The Case Against the Case Against the Parent Trigger

Published April 22, 2011

Empowering parents to turn around failing public schools terrifies teacher unions, administrators, and education bureaucrats—in short, everyone with a stake in preserving the disgraceful status quo and resisting innovative reforms.

If that isn’t reason enough to support Gov. John Kasich’s plan to adapt a groundbreaking California law for the Buckeye State, consider not only who opposes parent empowerment but their reasons why.

The program’s called the “parent trigger.” If at least half of the parents of children attending a failing school sign a petition, the local school district must undertake one of several prescribed reforms. Under Kasich’s proposal, options would include reopening the school as an independent community school; contracting with another school district or a nonprofit or qualified for-profit school management company; replacing 70 percent of the staff; or turning operation of the school over to the state department of education.

The Parent Trigger has powerful enemies, both in California (where the law was passed in 2010) and now in Ohio, where the proposal is part of Kasich’s budget. Here are four frequently heard arguments against parent empowerment—and four responses.

The Parent Trigger is unnecessary. Parents already have plenty of ways to get involved with their children’s schools, from the PTA to school-site councils and advisory groups. And they can always air their grievances with the school board, which is elected and presumably accountable to voters.

Those are all fine institutions, as far as they go. But the PTA is too often merely the parents auxiliary of the teacher unions. Likewise, school-site councils and similar advisory groups are easily co-opted by special interests. And school board elections rarely attract more than 5 percent of eligible voters in off-year elections.

Also, all of those groups have to balance the interests of parents and children with the interests of others—teachers, janitors, bus drivers, bureaucrats, and sundry “stakeholders.” The Parent Trigger places a check on those other interests by empowering the one special interest that matters most but rarely has a voice.
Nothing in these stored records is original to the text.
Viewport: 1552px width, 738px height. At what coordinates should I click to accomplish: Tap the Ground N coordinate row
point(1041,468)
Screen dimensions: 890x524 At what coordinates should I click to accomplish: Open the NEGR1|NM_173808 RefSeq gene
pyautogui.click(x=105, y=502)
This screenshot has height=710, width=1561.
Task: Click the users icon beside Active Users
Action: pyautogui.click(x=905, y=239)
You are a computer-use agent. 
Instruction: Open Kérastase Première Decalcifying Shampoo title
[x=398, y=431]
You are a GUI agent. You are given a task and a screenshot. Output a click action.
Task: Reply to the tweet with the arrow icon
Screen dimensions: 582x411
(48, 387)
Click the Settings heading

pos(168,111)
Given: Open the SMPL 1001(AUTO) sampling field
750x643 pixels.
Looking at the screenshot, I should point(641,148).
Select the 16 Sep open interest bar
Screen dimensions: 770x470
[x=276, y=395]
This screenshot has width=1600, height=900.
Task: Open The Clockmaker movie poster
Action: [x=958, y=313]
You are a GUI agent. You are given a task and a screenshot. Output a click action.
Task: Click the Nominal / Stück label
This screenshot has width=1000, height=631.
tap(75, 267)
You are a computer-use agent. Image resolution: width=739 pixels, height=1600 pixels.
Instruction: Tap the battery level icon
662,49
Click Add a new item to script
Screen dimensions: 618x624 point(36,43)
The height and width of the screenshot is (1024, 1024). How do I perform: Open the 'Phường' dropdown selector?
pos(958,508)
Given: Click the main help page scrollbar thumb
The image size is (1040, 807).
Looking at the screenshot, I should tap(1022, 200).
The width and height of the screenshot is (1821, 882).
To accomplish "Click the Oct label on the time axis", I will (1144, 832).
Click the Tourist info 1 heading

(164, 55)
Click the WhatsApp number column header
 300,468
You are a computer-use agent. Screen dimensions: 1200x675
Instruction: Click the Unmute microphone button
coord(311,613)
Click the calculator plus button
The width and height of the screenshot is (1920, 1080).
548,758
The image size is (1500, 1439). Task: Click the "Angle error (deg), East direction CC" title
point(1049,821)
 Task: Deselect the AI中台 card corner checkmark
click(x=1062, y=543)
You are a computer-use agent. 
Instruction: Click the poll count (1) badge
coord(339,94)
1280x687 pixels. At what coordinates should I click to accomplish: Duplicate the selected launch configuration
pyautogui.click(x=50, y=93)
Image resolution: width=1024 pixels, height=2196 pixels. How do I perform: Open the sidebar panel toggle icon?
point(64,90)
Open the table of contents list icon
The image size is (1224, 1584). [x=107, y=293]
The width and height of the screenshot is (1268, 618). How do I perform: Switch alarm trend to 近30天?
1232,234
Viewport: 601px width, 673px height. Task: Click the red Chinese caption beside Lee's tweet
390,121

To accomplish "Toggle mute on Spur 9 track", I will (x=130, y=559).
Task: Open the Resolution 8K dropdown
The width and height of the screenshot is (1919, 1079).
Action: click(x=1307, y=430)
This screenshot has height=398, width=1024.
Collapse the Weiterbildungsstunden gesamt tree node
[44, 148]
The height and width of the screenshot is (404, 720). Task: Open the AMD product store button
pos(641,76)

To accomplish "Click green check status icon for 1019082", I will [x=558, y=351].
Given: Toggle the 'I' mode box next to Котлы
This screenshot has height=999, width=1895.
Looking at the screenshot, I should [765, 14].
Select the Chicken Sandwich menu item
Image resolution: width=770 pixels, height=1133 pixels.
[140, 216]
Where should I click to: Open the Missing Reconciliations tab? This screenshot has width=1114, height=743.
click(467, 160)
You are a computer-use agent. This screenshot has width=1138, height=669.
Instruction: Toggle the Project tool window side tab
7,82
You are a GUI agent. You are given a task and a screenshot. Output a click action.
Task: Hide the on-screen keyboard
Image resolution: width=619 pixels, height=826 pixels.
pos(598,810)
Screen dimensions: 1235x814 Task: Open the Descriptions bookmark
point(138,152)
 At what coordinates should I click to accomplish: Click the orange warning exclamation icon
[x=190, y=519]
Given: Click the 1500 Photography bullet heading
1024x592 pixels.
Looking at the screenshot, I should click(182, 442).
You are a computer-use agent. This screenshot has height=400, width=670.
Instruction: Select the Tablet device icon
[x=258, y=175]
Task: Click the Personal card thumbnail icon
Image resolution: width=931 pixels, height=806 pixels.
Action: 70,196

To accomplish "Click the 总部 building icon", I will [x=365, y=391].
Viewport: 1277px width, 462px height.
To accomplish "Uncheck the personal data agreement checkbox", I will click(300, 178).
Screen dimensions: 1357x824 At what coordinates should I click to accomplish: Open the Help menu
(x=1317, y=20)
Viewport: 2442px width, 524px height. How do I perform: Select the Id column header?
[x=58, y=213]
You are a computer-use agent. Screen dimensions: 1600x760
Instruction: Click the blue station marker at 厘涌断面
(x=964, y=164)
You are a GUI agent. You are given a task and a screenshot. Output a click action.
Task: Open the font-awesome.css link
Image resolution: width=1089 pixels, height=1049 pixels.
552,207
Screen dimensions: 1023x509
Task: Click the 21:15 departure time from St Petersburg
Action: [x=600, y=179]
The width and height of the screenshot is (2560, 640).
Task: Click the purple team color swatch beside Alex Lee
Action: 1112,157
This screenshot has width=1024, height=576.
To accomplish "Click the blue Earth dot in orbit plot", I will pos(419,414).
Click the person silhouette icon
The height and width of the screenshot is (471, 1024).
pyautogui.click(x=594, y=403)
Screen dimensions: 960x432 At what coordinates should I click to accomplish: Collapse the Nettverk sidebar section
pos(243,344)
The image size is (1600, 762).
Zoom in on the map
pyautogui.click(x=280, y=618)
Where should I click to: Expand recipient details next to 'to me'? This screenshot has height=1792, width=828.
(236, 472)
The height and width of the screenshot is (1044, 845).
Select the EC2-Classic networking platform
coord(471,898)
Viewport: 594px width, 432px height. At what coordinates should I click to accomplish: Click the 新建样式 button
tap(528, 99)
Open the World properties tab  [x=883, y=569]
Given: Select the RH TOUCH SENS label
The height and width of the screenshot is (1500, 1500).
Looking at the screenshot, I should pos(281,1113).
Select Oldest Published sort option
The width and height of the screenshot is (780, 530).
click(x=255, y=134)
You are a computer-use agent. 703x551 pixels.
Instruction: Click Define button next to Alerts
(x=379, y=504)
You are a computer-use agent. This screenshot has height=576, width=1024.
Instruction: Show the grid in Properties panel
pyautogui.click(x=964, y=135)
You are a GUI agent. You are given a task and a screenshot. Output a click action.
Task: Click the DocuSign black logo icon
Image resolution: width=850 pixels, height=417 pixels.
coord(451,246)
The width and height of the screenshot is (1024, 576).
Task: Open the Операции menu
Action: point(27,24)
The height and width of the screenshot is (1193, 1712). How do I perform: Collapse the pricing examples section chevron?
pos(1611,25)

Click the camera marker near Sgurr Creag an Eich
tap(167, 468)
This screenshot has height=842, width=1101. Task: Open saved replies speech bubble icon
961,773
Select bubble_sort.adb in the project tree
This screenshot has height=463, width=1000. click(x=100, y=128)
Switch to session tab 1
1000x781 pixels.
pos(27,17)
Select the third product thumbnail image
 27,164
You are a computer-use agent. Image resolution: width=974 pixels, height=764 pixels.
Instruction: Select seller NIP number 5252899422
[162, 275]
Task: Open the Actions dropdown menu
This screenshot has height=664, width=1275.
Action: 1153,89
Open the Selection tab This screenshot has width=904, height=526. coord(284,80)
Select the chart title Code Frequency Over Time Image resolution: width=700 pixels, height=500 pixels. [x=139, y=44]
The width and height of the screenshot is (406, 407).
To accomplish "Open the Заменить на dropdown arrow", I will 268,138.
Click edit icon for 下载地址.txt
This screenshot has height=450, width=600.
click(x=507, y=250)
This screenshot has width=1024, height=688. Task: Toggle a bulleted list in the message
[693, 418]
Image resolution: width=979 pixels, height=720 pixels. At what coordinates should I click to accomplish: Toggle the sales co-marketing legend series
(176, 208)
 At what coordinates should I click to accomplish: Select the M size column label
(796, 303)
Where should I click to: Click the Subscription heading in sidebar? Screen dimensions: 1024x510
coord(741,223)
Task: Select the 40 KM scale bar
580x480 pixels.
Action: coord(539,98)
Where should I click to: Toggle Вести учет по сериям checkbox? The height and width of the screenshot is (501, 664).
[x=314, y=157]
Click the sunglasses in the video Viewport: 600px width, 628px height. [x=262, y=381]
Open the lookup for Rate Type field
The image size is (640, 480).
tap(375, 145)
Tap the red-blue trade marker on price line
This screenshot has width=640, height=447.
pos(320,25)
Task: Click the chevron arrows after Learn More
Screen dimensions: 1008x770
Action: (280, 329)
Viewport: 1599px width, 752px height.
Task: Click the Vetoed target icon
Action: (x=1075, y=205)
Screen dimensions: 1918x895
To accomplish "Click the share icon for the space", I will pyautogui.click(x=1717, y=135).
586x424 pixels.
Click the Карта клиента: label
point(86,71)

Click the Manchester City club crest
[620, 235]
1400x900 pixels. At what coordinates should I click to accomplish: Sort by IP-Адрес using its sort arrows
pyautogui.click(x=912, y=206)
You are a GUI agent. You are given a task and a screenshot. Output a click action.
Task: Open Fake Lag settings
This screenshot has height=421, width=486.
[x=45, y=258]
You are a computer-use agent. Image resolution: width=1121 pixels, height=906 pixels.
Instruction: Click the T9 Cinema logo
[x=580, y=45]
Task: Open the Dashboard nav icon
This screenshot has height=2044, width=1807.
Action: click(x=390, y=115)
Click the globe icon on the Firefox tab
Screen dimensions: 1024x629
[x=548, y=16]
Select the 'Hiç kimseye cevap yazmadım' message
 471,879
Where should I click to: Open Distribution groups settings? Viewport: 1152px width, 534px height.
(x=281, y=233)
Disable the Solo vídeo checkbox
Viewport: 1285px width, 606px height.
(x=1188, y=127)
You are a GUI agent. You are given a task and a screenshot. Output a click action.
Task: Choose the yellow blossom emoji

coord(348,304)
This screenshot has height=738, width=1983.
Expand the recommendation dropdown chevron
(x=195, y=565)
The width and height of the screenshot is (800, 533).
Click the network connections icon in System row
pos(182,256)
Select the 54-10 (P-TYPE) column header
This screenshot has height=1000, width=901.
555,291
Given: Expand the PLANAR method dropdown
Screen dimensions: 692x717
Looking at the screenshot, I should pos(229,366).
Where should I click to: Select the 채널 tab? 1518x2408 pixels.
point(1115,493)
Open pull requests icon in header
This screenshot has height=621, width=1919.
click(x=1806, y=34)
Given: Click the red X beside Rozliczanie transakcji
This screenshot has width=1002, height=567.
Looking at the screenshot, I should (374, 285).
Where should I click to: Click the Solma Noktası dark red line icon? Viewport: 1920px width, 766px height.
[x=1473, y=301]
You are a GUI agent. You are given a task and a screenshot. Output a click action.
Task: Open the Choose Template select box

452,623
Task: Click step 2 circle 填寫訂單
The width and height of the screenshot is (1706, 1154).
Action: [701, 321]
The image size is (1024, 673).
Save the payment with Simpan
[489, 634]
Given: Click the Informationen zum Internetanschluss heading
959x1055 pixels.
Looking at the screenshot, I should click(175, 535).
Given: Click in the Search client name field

The Parent Trigger is too democratic. Giving parents a greater voice in education is fraught with peril, opponents argue, because parents don’t have the credentials and know-how to run a modern school.

“Passionate parents may want to take over a school but may lack expertise on how to run it,” state Rep. John Patrick Carney (D-Columbus) told the Dayton Daily News last month.

Jeffrey J. Mims, Jr., a new member of Ohio’s State Board of Education, was even more condescending. The Parent Trigger, he said, is “another gimmick” that would be “a waste of money, a waste of time, and a waste of the educational lives of children.”

Mims was until last year president of Dayton’s school board, where he served for three years. And how did Dayton’s schools perform during his tenure? The Dayton Public School District has been on “academic watch” since 2007, and 12 of the district’s 23 elementary schools are classified as “academic emergency,” the lowest possible state ranking.

If that’s what expertise delivers, bring on the parents!

The Parent Trigger isn’t transparent enough. California opponents of the Parent Trigger complained that the very low-income parents at McKinley Elementary School in the south-central Los Angeles city of Compton had professional help from a liberal activist group with ties to Green Dot Charter Schools and accused them of tricking dozens of parents into signing the petition.

In fact, the Compton parents’ petition specified a different charter management company, not Green Dot, the alleged misinformation and trickery were never demonstrated, and only a handful of parents rescinded their signatures from the petition.

Given the advantages school districts already hold, it’s tough to see why parent groups should be forced to be more transparent than school district employees. If parents are forced to file official notice they plan to engage in a petition drive to reform a failing school, it’s only fair that they be given access to the data and resources a district or its union surrogates might use to oppose them.

Districts should be held to tight deadlines for evaluating parent petitions, signature verifications should be straightforward, and the law should provide harsh penalties for public school officials who harass or intimidate parents from participating.

The Parent Trigger is divisive. So is democracy. Happy parents don’t sign petitions. They might or might not choose to “pull the trigger,” but when there’s a problem, they have a right to challenge the indefensible status quo.

A parent empowerment law can reframe the way parents and policymakers approach education reform. Ohio parents deserve that choice.